**Exercise input**:
# # # # # # #

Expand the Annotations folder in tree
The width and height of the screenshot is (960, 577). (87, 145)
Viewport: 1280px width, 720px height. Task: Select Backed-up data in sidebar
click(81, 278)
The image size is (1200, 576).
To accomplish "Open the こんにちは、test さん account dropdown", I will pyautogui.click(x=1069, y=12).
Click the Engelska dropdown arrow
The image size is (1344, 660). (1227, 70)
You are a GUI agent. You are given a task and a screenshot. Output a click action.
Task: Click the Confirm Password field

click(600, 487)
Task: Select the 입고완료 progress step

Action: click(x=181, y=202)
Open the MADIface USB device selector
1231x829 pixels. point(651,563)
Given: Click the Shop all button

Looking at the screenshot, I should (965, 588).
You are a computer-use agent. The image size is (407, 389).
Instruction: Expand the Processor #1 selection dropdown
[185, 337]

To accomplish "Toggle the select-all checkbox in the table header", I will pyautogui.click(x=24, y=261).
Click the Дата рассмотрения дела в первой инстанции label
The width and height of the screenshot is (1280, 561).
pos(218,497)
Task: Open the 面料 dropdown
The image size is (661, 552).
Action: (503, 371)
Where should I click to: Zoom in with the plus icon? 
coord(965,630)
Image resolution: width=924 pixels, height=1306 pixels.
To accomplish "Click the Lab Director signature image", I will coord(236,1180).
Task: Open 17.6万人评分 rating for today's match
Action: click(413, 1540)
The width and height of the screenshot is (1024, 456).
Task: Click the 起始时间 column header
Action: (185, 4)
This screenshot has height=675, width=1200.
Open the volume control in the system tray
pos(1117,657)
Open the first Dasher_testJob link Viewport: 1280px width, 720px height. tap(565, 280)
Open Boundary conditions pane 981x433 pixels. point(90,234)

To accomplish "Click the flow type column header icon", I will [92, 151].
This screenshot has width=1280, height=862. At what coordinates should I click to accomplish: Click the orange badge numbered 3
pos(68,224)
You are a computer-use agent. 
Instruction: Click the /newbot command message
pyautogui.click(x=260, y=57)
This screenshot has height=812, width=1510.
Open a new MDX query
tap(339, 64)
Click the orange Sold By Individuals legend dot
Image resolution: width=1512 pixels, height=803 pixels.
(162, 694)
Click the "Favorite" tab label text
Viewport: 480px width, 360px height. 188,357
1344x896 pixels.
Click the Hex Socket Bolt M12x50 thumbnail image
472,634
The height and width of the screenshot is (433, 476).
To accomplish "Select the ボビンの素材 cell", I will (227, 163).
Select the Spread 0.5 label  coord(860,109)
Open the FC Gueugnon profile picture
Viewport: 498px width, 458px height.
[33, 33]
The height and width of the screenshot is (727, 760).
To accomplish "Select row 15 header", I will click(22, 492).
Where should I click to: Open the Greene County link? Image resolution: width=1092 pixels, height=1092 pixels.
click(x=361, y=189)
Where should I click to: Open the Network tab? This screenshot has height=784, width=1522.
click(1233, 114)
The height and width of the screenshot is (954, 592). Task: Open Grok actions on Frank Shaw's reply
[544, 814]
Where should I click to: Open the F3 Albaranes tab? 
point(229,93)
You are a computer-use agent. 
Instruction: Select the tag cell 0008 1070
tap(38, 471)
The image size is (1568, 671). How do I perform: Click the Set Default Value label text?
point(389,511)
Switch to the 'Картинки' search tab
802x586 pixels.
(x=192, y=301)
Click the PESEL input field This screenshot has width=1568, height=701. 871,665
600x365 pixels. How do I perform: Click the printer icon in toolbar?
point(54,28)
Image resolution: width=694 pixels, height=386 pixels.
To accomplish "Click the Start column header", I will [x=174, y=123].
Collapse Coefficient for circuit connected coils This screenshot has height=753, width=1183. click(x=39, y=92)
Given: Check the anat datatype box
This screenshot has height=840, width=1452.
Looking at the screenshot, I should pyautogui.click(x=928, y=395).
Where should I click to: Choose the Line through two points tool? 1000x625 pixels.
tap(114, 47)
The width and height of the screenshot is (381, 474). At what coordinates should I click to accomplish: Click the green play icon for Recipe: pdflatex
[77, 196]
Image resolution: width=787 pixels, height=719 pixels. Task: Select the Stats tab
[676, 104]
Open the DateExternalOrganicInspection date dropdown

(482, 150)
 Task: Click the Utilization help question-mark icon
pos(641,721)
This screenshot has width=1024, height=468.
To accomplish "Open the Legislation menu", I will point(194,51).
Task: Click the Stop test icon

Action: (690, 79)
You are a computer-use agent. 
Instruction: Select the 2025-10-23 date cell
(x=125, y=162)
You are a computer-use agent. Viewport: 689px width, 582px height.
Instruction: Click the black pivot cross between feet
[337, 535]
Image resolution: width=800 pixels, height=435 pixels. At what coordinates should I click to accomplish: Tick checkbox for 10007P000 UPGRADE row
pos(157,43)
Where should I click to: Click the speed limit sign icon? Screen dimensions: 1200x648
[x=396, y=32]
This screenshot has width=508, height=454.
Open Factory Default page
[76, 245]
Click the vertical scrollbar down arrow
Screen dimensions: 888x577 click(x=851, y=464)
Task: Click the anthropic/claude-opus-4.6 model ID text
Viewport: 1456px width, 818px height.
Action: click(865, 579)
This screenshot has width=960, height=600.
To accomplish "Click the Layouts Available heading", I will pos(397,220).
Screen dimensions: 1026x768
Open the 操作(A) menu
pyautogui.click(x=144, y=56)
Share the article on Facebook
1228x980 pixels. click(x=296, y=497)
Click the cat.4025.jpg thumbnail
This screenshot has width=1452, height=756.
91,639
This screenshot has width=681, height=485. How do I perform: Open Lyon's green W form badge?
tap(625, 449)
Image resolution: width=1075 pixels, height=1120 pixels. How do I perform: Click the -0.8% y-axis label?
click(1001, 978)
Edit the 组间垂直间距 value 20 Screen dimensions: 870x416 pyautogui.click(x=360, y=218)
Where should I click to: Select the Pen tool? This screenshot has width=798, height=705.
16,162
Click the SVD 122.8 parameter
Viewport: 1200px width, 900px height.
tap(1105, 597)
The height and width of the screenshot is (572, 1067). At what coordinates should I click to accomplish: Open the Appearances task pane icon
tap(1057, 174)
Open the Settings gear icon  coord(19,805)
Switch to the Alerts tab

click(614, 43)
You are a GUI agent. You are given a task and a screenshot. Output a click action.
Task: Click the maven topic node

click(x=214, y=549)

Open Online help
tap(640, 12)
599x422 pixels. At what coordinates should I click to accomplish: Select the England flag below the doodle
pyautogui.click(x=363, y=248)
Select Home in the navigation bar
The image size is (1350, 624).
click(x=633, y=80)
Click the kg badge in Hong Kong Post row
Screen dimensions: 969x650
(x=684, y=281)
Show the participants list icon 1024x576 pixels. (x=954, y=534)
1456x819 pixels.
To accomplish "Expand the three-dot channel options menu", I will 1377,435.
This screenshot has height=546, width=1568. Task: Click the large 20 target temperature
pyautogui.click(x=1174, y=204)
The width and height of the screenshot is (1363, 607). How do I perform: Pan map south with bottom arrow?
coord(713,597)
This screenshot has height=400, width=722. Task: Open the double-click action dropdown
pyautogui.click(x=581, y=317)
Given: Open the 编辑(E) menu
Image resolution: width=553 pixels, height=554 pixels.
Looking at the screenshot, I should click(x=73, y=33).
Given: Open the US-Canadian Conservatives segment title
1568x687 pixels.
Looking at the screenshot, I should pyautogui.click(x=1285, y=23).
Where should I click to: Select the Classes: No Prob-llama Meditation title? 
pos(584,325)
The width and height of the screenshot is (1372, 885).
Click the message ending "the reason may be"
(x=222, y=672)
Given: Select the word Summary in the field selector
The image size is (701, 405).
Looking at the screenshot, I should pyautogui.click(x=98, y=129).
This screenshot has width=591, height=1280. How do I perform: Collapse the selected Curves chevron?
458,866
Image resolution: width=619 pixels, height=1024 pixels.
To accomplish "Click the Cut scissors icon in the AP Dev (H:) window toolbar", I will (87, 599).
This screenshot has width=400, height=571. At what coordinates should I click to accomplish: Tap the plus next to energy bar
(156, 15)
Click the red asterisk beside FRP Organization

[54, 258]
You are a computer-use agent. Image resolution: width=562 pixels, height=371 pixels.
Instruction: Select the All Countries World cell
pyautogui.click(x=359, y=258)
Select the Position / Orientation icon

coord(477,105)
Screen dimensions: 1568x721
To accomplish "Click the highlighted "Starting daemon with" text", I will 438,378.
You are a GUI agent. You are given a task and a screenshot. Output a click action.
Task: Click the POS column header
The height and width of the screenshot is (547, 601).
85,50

# # # # # # #

**Task requirements**:
Give again the lines from the line holding "Select the Position / Orientation icon" through the close of the listing, both included, exactly as written and with nothing else.

**Solution to this task**:
Select the Position / Orientation icon

coord(477,105)
Screen dimensions: 1568x721
To accomplish "Click the highlighted "Starting daemon with" text", I will 438,378.
You are a GUI agent. You are given a task and a screenshot. Output a click action.
Task: Click the POS column header
The height and width of the screenshot is (547, 601).
85,50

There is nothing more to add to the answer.